Les administrateurs français du CAC 40 ne sont pas assez assidus

L’étude bisannuelle de Heidrick & Struggles sur la gouvernance en Europe invite également à améliorer l’évaluation des conseils
Bruno de Roulhac

Si la France affiche de bonnes pratiques de gouvernance par rapport aux autres pays européens selon l’étude bisannuelle de Heidrick & Struggles, les administrateurs du CAC 40 font partie des moins assidus, avec un taux de présence de 89%, contre 92% en Europe. Un taux qui doit être relativisé, beaucoup d’entreprises ne dévoilant pas leurs chiffres.

Cette moindre disponibilité s’explique par la composition des conseils français. Sur 14,5 membres en moyenne, 6,5 sont administrateurs ou présidents de trois sociétés cotées ou plus, soit un taux de 47%, le plus élevé d’Europe. De plus, les comités se réunissent 16,4 fois par an en France (15 fois en Europe), et les conseils 9 fois par an en France (9,4 fois en Europe).

Spécificité française, plus de la moitié des comités de nomination et de rémunération sont conjoints – pour une moyenne de 27% en Europe – alors qu’ils sont toujours dissociés au Royaume-Uni et en Allemagne. Or, cette séparation est importante pour Heidrick & Struggles. Quant aux comités des risques, ils n’existent que dans 15% des sociétés européennes et du CAC 40, essentiellement chez les financières.

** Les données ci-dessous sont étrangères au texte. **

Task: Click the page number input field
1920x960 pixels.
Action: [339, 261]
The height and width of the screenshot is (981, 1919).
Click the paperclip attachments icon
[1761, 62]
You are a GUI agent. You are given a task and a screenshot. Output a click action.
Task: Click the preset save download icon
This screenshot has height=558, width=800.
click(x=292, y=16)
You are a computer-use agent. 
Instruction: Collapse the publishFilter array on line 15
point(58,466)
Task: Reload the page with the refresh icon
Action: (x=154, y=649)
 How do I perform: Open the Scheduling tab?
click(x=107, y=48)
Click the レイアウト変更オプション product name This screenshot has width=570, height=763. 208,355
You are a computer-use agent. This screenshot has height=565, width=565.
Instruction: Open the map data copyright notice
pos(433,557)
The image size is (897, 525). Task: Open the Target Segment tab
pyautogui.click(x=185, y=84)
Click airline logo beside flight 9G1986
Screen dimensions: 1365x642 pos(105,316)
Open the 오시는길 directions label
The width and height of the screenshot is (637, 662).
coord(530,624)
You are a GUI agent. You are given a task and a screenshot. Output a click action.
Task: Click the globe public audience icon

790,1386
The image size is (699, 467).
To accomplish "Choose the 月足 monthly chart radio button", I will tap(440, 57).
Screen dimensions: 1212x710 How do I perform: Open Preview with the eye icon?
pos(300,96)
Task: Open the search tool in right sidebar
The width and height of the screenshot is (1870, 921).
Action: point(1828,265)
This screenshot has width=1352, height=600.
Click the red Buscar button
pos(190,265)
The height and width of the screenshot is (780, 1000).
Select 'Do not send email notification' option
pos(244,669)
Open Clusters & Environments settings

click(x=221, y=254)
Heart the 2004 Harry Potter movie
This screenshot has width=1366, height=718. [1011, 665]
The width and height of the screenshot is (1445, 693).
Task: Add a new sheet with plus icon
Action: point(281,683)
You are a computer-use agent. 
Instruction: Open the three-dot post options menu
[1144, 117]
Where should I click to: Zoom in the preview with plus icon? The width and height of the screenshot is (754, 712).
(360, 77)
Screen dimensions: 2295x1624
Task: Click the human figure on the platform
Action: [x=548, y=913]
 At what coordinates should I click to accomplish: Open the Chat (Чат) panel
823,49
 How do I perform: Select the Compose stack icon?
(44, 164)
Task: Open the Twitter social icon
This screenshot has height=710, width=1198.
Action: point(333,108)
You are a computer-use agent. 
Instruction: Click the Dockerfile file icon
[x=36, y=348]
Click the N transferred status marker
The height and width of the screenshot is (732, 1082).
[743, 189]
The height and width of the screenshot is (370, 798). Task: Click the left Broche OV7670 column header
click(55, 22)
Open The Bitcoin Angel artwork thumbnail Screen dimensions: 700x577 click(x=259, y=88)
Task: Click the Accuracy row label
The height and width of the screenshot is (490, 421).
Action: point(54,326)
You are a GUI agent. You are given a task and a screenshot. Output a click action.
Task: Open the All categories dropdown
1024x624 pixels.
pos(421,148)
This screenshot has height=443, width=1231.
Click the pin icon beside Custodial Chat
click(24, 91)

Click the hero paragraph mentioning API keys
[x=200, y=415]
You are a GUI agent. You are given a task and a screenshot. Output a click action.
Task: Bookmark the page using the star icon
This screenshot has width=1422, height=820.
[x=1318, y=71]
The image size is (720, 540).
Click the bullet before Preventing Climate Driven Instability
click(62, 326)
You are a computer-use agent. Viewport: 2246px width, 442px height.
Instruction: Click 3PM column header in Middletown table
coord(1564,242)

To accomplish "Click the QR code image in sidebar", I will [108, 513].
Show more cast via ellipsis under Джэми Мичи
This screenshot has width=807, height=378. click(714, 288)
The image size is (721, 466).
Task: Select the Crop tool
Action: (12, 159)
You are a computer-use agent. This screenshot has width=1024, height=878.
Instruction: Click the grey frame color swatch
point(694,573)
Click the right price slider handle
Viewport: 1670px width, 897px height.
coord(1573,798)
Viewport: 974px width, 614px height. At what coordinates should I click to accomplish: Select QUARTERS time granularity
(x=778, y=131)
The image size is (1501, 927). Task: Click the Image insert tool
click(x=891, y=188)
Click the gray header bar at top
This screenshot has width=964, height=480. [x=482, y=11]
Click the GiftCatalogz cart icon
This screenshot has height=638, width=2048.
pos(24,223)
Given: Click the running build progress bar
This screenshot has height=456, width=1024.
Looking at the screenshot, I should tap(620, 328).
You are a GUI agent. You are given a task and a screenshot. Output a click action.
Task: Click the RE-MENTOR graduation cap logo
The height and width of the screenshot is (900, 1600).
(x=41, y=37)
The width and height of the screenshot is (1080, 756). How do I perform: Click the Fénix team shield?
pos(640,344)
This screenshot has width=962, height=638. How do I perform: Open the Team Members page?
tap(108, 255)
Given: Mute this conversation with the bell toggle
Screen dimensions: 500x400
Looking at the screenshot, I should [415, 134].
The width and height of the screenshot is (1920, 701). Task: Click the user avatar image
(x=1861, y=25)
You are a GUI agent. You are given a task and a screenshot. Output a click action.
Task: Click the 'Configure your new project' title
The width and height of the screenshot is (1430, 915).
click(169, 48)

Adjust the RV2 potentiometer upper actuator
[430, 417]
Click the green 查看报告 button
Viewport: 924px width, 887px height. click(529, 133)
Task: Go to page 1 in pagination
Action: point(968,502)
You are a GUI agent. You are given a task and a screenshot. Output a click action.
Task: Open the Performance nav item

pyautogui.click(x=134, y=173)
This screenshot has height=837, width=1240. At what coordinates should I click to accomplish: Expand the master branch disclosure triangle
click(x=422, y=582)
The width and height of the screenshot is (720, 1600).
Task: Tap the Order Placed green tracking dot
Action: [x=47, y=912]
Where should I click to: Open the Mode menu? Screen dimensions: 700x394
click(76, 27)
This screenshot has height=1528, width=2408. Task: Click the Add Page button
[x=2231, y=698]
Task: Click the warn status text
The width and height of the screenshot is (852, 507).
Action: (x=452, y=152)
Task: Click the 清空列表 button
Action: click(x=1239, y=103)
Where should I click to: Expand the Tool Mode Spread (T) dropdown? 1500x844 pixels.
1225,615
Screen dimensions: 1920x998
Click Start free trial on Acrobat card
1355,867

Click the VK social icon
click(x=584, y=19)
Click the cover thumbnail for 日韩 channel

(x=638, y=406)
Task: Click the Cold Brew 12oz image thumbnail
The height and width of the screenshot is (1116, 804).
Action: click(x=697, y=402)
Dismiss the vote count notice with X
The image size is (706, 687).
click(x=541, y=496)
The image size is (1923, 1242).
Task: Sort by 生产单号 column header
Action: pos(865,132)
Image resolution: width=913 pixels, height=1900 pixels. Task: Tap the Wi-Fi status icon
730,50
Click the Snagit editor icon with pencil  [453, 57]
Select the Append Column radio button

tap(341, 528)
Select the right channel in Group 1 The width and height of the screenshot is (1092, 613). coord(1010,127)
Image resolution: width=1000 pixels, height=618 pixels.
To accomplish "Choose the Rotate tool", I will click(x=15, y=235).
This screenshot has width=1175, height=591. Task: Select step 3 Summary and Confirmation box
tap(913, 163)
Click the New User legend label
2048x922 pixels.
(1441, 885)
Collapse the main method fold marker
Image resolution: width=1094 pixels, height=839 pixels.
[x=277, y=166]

Au sein du conseil, il faut «accepter de définir et clarifier les rôles et les responsabilités du président, du directeur général et des administrateurs», précise Pascal Gibert, associé chez Heidrick & Struggles. Mais aussi, encourager le conseil à échanger avec le top management, organiser en amont un débat sur les priorités stratégiques… Le rôle du secrétaire général est particulièrement important pour «huiler les rouages du conseil», ajoute Catherine Albert-Roulhac, responsable de l’étude. Des efforts restent à faire dans tous les pays sur l’évaluation du conseil, dont le processus est encore peu structuré (audit interne ou externe, questionnaire ou entretien, etc.) et la communication très hétérogène.

Avec 63% d’administrateurs en France qui sont DG ou anciens DG, la proportion la plus élevée d’Europe, «on peut parler de barrière d’entrée dans les conseils», poursuit Catherine Albert-Roulhac. Les conseils français arrivent néanmoins à attirer des étrangers (27% du conseil, contre 24% en Europe), malgré la faible rémunération offerte, 55.000 euros, contre 77.000 euros en Europe. Or, un président du conseil du CAC 40 touche 404.000 euros, contre 292.000 en Europe! De fait, la rémunération s’avère bien plus élevée quand le président non exécutif est l’ancien PDG.